TASK GOAL
Drop the pictures and extract exactly the lines from the one that contains "Task: Open the #完美日记锦鲤月 hashtag" through the end of the material.

---------- EXTRACTED MATERIAL ----------

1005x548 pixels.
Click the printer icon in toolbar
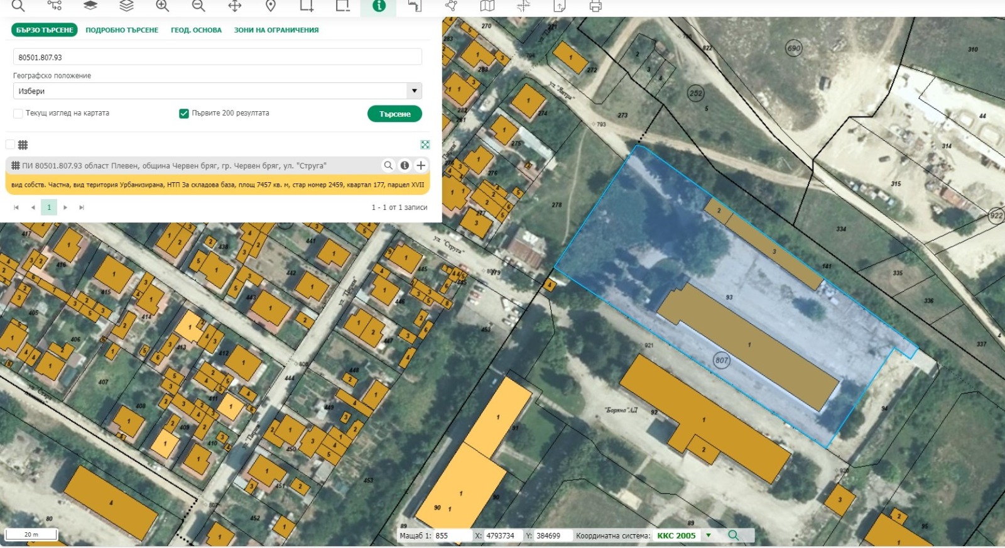tap(595, 6)
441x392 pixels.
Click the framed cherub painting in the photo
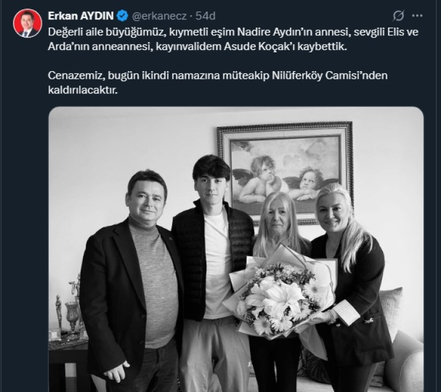pyautogui.click(x=285, y=169)
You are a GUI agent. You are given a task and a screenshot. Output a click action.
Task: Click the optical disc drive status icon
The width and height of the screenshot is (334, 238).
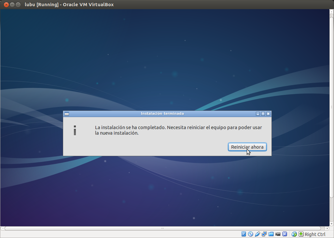(x=250, y=234)
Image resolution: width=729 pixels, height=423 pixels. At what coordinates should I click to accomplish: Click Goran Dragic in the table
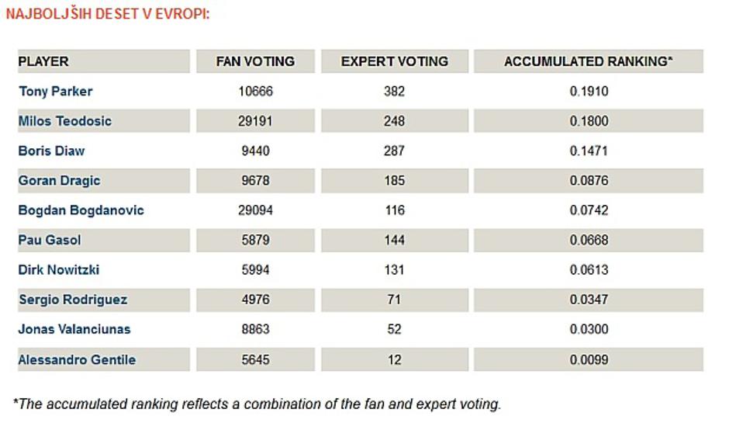click(x=59, y=181)
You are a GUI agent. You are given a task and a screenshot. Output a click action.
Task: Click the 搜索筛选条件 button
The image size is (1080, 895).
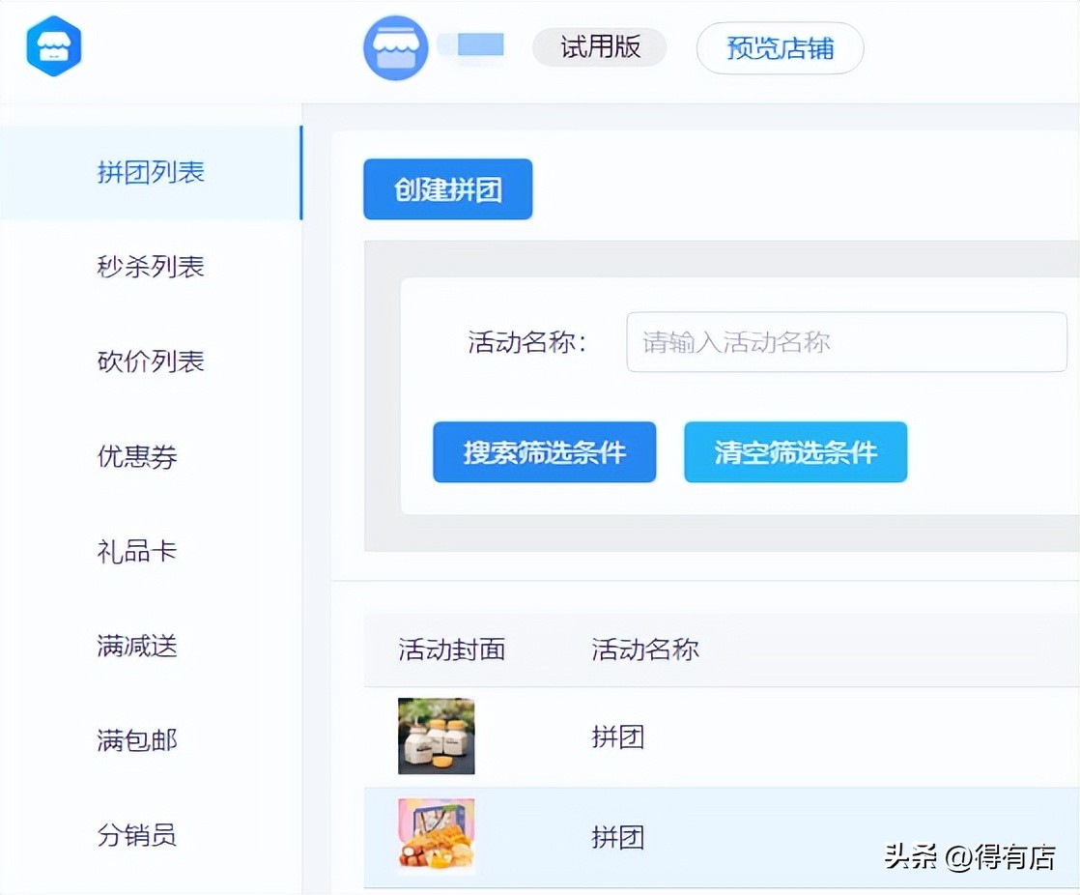tap(544, 451)
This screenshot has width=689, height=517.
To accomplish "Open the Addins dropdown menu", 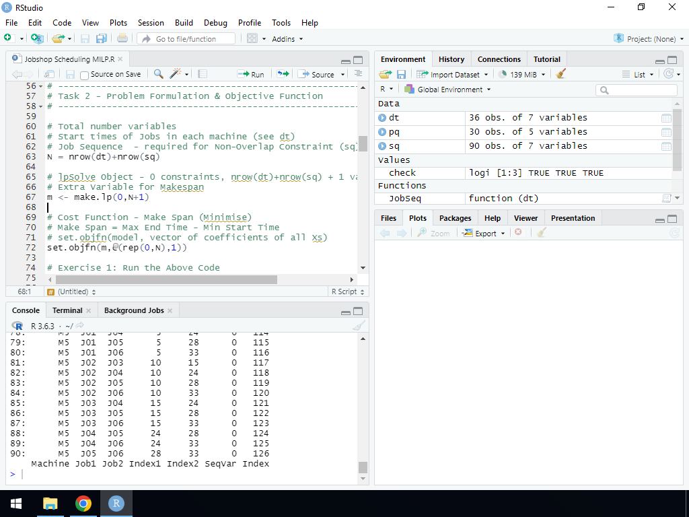I will (287, 39).
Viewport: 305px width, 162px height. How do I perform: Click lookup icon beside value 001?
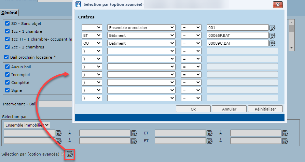[x=272, y=28]
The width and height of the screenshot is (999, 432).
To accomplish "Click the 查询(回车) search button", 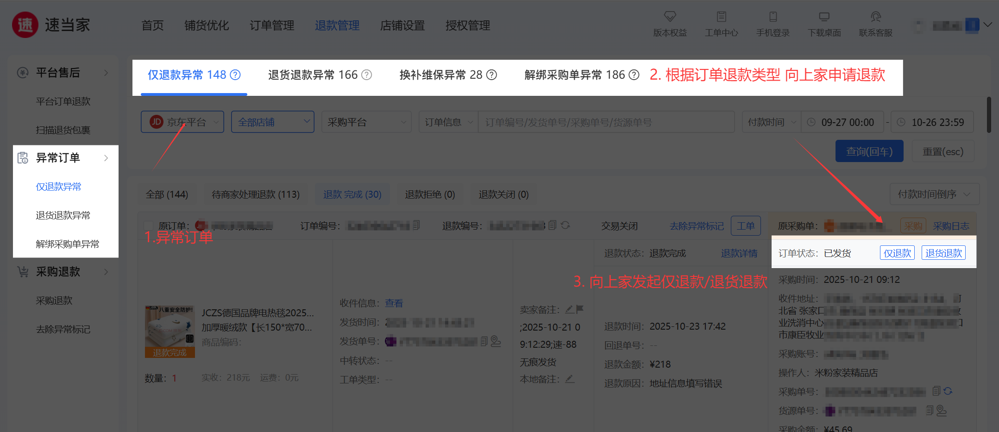I will [x=869, y=151].
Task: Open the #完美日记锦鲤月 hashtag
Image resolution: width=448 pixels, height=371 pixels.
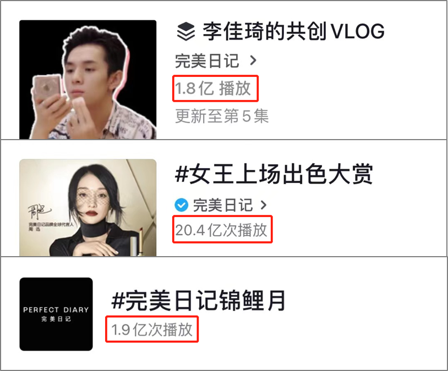Action: (x=198, y=300)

----------

WRITTEN ANSWER
Task: Open the #完美日记锦鲤月 hashtag
Image resolution: width=448 pixels, height=371 pixels.
Action: (x=198, y=300)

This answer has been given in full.